● **Article**
Le mystère Moulinsart éclairci ?
Moulinsart semble ne plus avoir aucun mystère. Il est indéniable que le château de Cheverny a inspiré l’architecture de la demeure du capitaine Haddock. Mais qu’en est-il du toponyme « Moulinsart » ? L’historien moderniste Fadi el Hage a mené l’enquête pour Cases d’Histoire et les découvertes sur le monument historique qui abrite le capitaine Haddock, Tintin, Nestor et le professeur Tournesol portent un regard neuf, en remettant en cause bien des certitudes.
Tout le monde connaît le château de Moulinsart, tonnerre de Brest ! Son propriétaire et ses locataires plus ou moins permanents sont connus de tous les enfants de 7 à 77 ans et au-delà ! Le monde de Tintin ressemble beaucoup à un texte ou à un imagier à clés. On ne compte plus les tintinologues (tintinophiles ou détracteurs de mauvais aloi) cherchant telle référence psychologique, picturale, géographique ou historique. Moulinsart n’aurait-il donc plus aucun mystère ? Pas si sûr. Si le château de Cheverny a inspiré l’architecture de la demeure du capitaine Haddock, qu’en est-il du toponyme « Moulinsart » ?
Il est d’usage de le lier au hameau de Sart-Moulin, situé dans la commune de Braine l’Alleud, dans le Brabant wallon, à moins de 20 km de Bruxelles (1). Sart-Moulin a sa gare, qui trouve son écho dans Les 7 boules de cristal, lorsque Tintin descend à la gare de Moulinsart (2).
La ressemblance avec ladite gare, aujourd’hui désaffectée, paraît une preuve supplémentaire car Hergé rendait visite à José De Launoit, dessinateur au journal Le Vingtième siècle (dont Le Petit Vingtième était le supplément), chez ses parents à Sart-Moulin (3).
Pourtant, à y regarder de plus près, la genèse de Moulinsart paraît bien plus complexe. Si Le Secret de la Licorne ne nous donne aucune indication précise, il n’en est pas de même du Trésor de Rackham le Rouge. Ce diptyque constitue l’un des chefs-d’œuvre de rigueur d’Hergé. Déçu par le graphisme de L’Aurore dans L’Étoile mystérieuse, il voulut se rattraper avec la Licorne, tout en donnant une précision factuelle au monde semi-imaginaire mis en scène. Éloignée de l’actualité par la force des choses, l’histoire du chevalier François de Hadoque sous le règne de Louis XIV donne une ampleur historique inédite à l’œuvre d’Hergé.

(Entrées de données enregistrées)
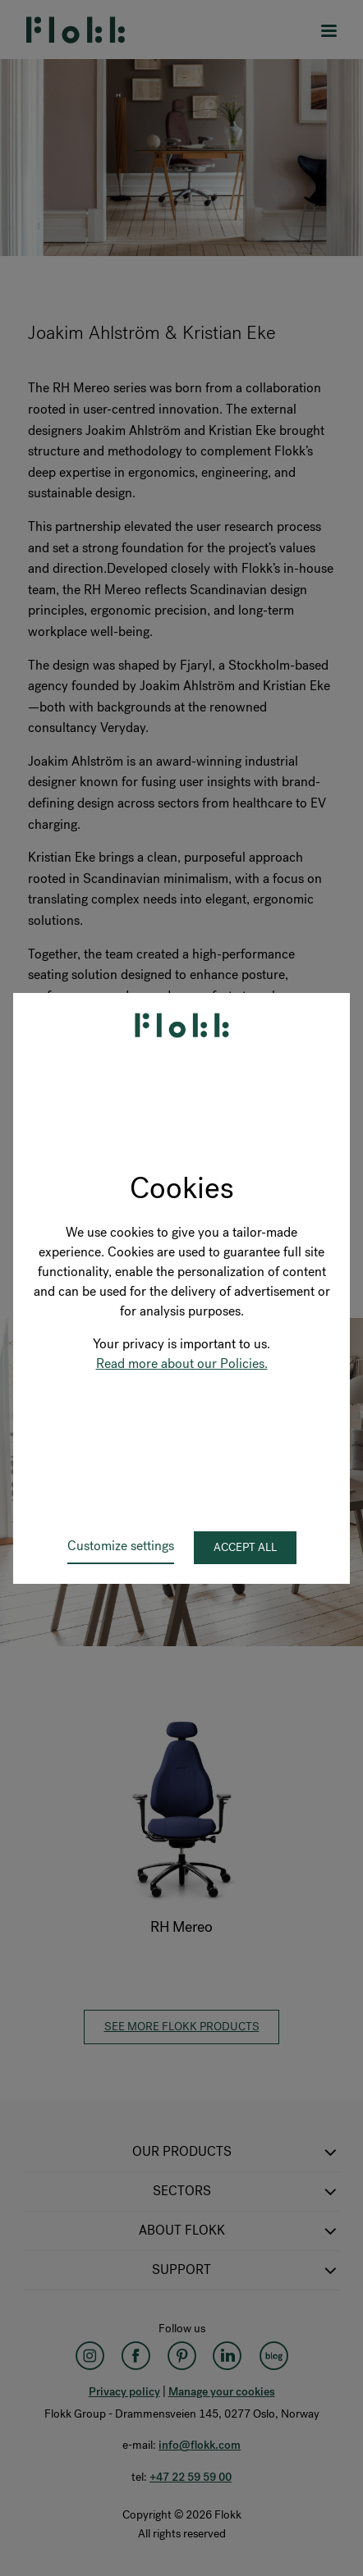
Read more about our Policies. (182, 1363)
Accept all (245, 1547)
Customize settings (120, 1545)
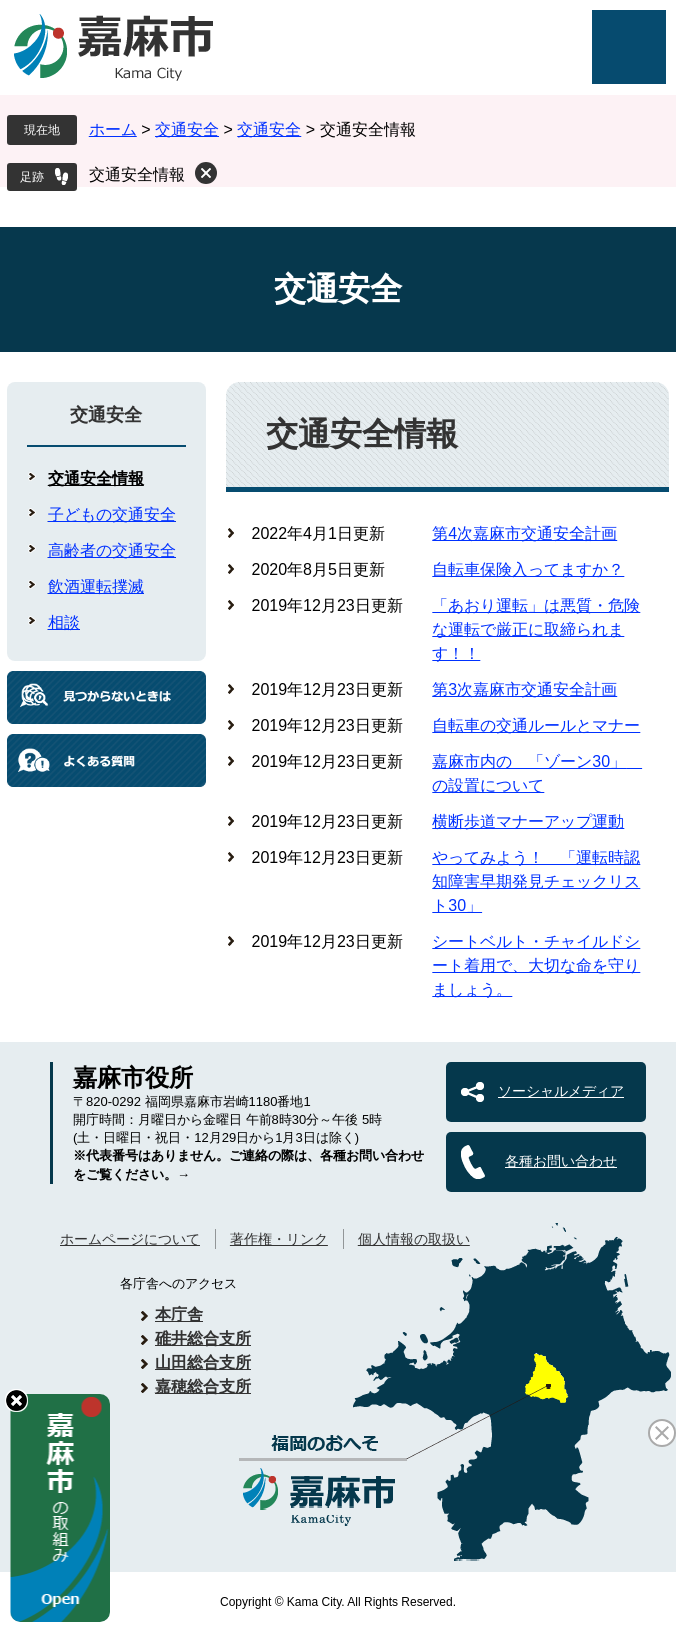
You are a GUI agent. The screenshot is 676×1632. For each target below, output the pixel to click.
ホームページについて (130, 1239)
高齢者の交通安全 (112, 550)
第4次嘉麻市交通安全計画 (524, 533)
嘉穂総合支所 (203, 1386)
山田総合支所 (203, 1362)
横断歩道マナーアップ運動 (528, 821)
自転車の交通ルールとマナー (536, 725)
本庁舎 (179, 1314)
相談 (64, 622)
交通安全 (187, 129)
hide (16, 1400)
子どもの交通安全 (112, 514)
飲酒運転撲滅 (96, 586)
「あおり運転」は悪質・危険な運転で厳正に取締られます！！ (536, 629)
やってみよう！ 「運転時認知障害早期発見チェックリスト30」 (536, 881)
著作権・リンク (279, 1239)
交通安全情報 (137, 174)
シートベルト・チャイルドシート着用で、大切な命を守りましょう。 (536, 965)
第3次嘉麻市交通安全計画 (524, 689)
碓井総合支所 (203, 1338)
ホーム (113, 129)
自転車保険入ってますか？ (528, 569)
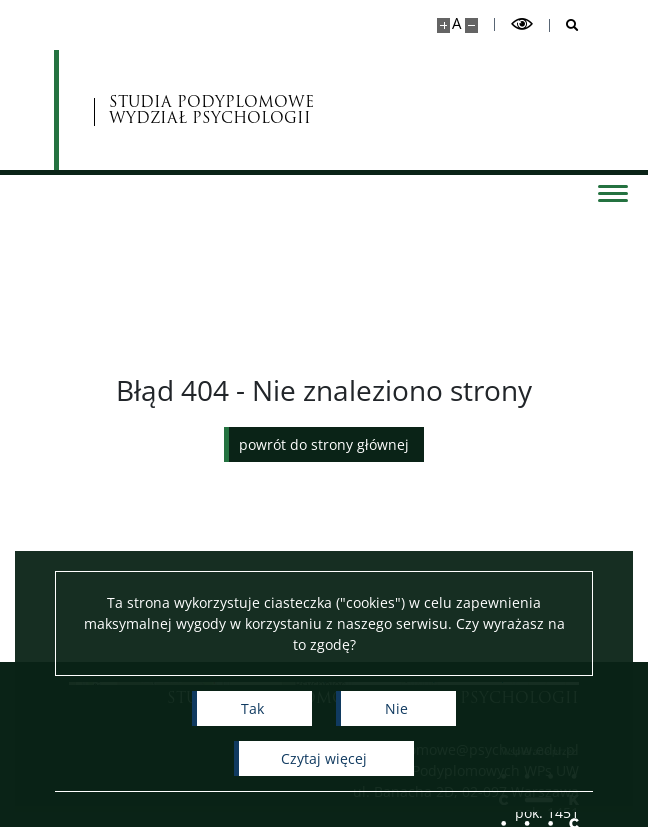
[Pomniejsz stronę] (471, 25)
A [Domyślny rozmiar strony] (456, 23)
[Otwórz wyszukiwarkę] (564, 25)
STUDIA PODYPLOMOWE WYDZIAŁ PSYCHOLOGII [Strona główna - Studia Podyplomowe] (211, 110)
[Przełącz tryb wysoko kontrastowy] (522, 24)
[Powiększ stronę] (443, 25)
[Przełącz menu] (613, 192)
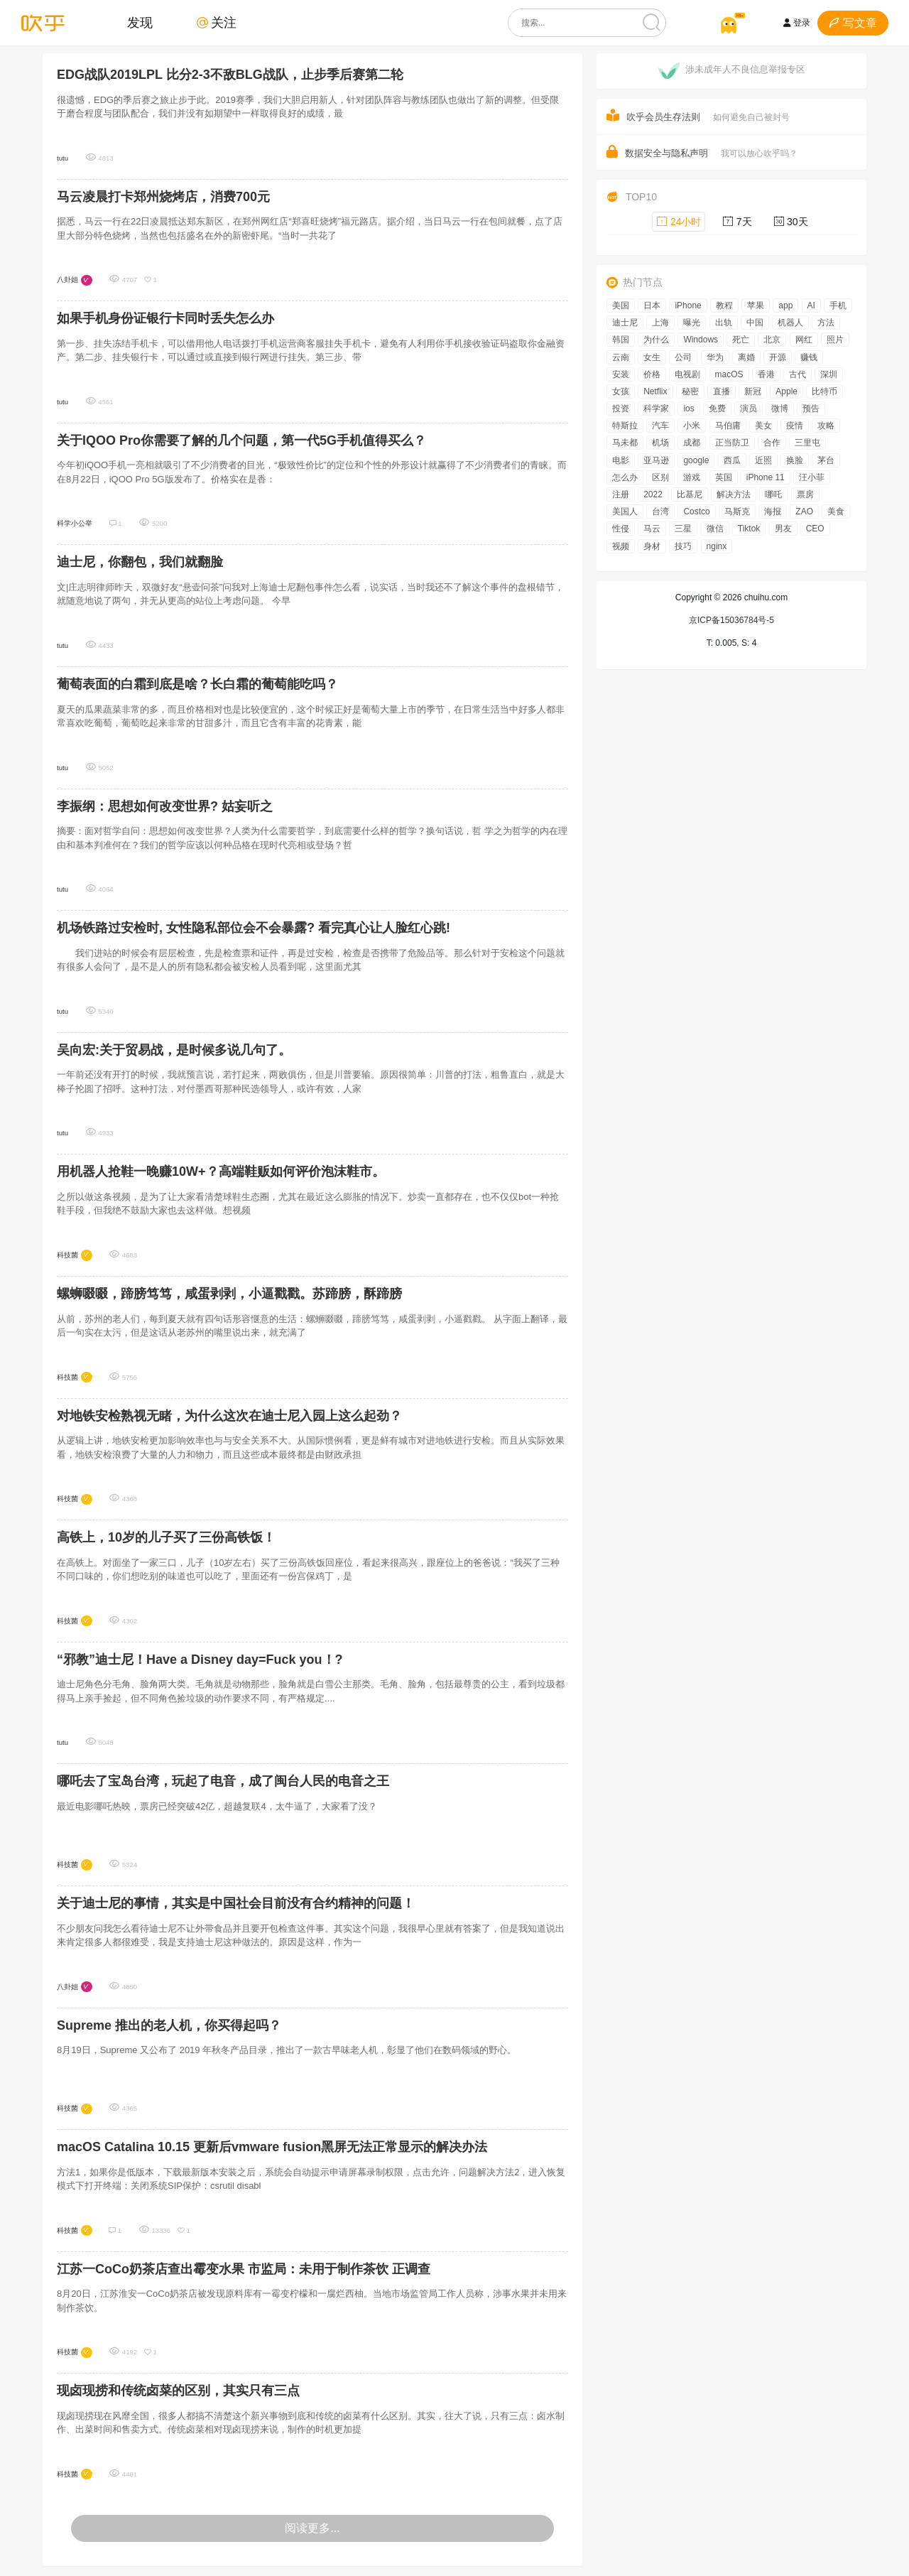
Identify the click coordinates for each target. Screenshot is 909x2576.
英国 (723, 477)
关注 (217, 23)
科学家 (656, 408)
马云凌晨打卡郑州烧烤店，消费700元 (163, 197)
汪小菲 (811, 477)
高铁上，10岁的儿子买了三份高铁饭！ (166, 1537)
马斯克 (737, 511)
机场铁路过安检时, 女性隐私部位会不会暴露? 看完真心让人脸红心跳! (253, 928)
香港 (766, 374)
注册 (620, 494)
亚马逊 (656, 460)
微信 (715, 529)
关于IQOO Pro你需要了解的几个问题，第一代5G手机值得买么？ (241, 440)
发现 (140, 23)
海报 (772, 511)
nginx (717, 546)
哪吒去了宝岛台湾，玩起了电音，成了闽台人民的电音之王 (223, 1781)
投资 (620, 408)
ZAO (804, 511)
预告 (811, 408)
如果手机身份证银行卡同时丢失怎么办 (165, 318)
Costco (696, 511)
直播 (721, 391)
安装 (620, 374)
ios (688, 408)
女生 (651, 357)
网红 (803, 340)
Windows (700, 340)
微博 (779, 408)
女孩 (620, 391)
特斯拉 (625, 426)
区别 (660, 477)
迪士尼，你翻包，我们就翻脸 (140, 562)
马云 (651, 529)
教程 (724, 305)
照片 (835, 340)
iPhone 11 (765, 477)
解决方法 (734, 494)
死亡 (740, 340)
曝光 (691, 323)
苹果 (755, 305)
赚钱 (808, 357)
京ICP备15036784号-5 (731, 620)
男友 (783, 529)
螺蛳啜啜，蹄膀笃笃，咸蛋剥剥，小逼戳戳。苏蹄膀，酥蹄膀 (229, 1294)
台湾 (660, 511)
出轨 (723, 323)
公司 (683, 357)
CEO (815, 529)
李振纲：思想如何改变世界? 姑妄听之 (165, 806)
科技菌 (67, 1255)
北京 (771, 340)
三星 (683, 529)
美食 (835, 511)
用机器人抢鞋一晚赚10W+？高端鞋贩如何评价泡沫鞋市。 (221, 1171)
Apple (786, 391)
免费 (717, 408)
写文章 (853, 23)
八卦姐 (67, 279)
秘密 (690, 391)
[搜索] (652, 22)
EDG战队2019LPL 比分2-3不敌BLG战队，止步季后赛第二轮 (230, 74)
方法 (825, 323)
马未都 (625, 443)
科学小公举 (74, 523)
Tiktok (749, 529)
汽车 (660, 426)
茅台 (825, 460)
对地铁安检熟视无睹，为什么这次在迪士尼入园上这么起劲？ (229, 1416)
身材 (651, 546)
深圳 (828, 374)
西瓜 (732, 460)
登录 (796, 23)
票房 (805, 494)
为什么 (656, 340)
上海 (660, 323)
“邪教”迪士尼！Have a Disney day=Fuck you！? (200, 1659)
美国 (620, 305)
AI (811, 305)
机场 (660, 443)
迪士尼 (625, 323)
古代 (797, 374)
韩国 (620, 340)
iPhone (688, 305)
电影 (620, 460)
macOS (729, 374)
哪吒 (773, 494)
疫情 (794, 426)
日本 (651, 305)
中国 (754, 323)
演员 (748, 408)
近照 (763, 460)
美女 (763, 426)
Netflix (655, 391)
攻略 (825, 426)
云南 (620, 357)
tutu (62, 158)
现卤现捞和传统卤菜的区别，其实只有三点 (178, 2390)
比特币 (824, 391)
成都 (691, 443)
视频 (620, 546)
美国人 (625, 511)
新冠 (752, 391)
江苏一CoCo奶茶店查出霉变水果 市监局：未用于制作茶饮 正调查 (243, 2269)
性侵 (620, 529)
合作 (771, 443)
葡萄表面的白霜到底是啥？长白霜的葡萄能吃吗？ (197, 684)
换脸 (794, 460)
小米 (691, 426)
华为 (715, 357)
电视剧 (687, 374)
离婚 (746, 357)
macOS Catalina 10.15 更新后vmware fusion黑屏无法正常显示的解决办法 (272, 2147)
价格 (651, 374)
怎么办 (625, 477)
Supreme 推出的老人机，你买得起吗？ (169, 2025)
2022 (653, 494)
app (785, 305)
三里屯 (807, 443)
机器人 (790, 323)
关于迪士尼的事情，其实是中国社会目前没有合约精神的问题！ (236, 1903)
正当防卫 (732, 443)
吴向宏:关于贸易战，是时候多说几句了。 (174, 1050)
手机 (838, 305)
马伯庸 (728, 426)
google (696, 460)
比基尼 (689, 494)
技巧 (683, 546)
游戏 (691, 477)
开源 (777, 357)
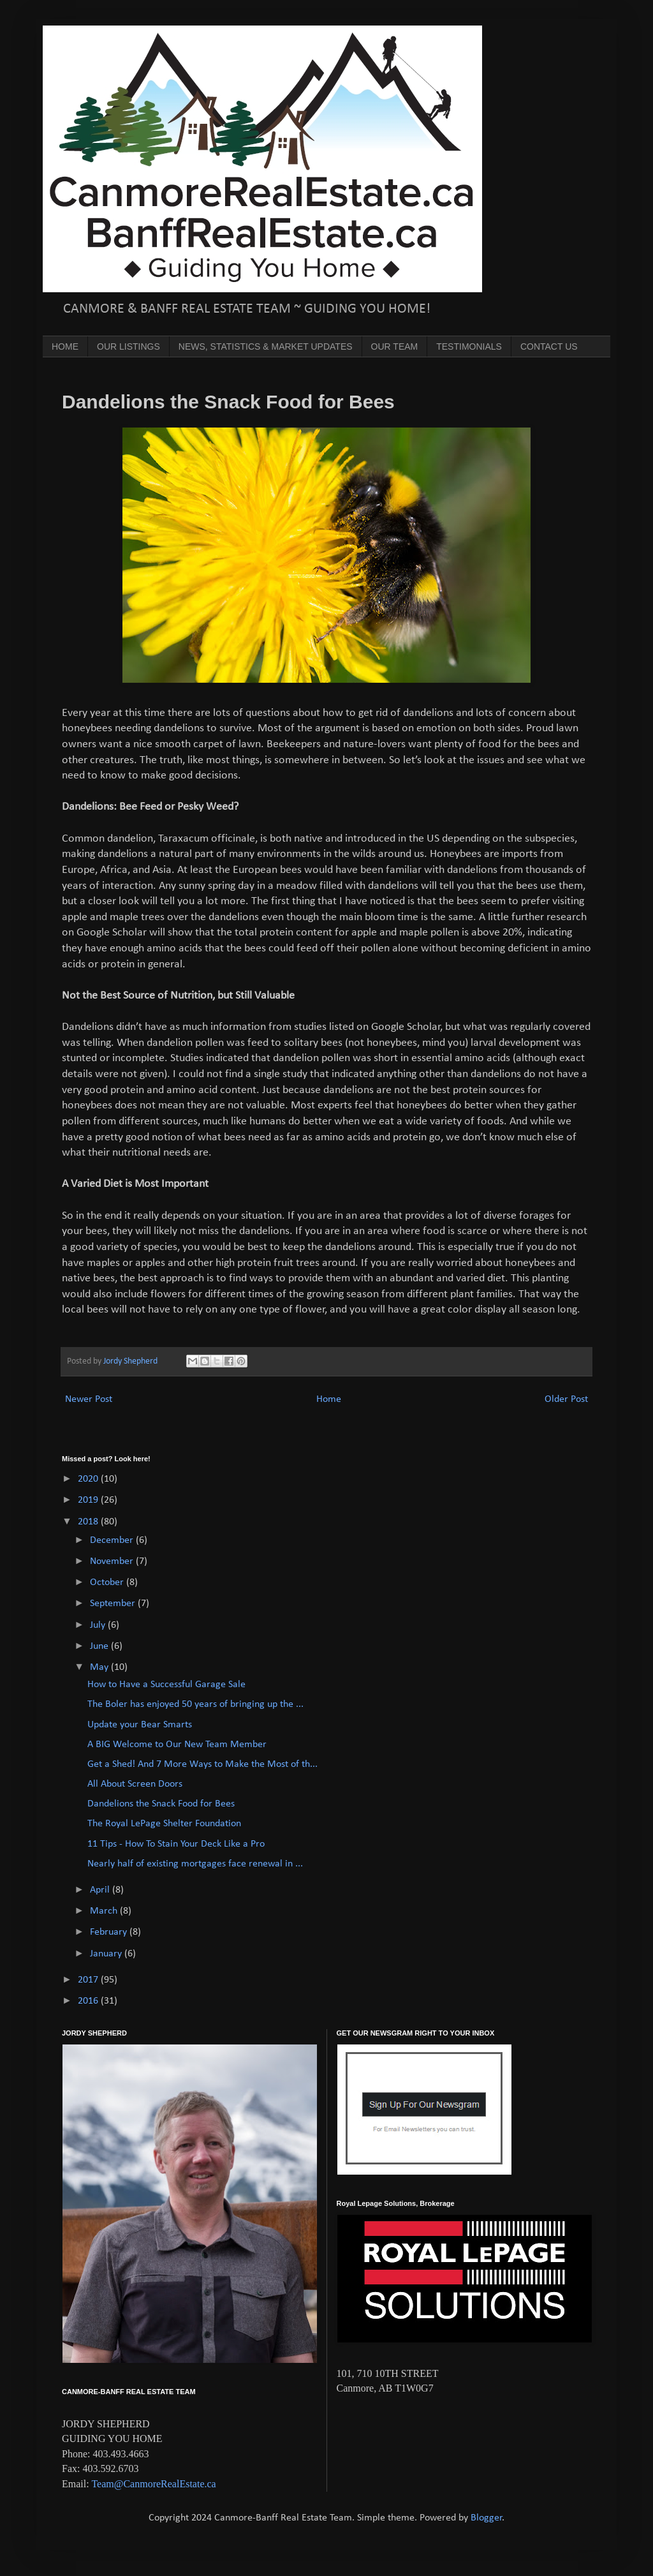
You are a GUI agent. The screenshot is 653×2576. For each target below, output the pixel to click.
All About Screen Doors (134, 1784)
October (108, 1582)
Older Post (566, 1399)
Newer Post (88, 1399)
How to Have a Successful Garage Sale (166, 1684)
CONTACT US (549, 346)
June (100, 1646)
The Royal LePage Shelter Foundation (164, 1824)
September (114, 1603)
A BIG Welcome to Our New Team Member (177, 1744)
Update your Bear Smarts (139, 1725)
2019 (89, 1500)
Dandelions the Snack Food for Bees (161, 1804)
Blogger (487, 2518)
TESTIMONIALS (469, 346)
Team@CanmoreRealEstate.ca (153, 2483)
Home (328, 1399)
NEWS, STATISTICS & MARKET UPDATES (266, 346)
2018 (89, 1522)
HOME (65, 346)
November (113, 1561)
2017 (89, 1980)
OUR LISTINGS (128, 346)
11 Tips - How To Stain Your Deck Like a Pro (176, 1844)
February (109, 1932)
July (99, 1625)
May (100, 1667)
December (113, 1540)
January (107, 1954)
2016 (89, 2001)
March (105, 1911)
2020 (89, 1479)
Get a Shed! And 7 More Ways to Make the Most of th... (202, 1764)
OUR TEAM (394, 346)
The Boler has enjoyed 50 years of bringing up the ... (195, 1704)
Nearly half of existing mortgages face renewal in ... (195, 1864)
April (101, 1890)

● **Consignes**
1. Selon l'article sur Moulinsart, quel château a inspiré l'architecture de la demeure du capitaine Haddock ?
2. Traduisez en anglais cette phrase de l'article sur Moulinsart : « Ce diptyque constitue l'un des chefs-d'œuvre de rigueur d'Hergé. »
Ces données n'ont aucun lien avec l'article.

● **Réponses**
1. Le château de Cheverny.

2. This diptych is one of Hergé's masterpieces of rigor.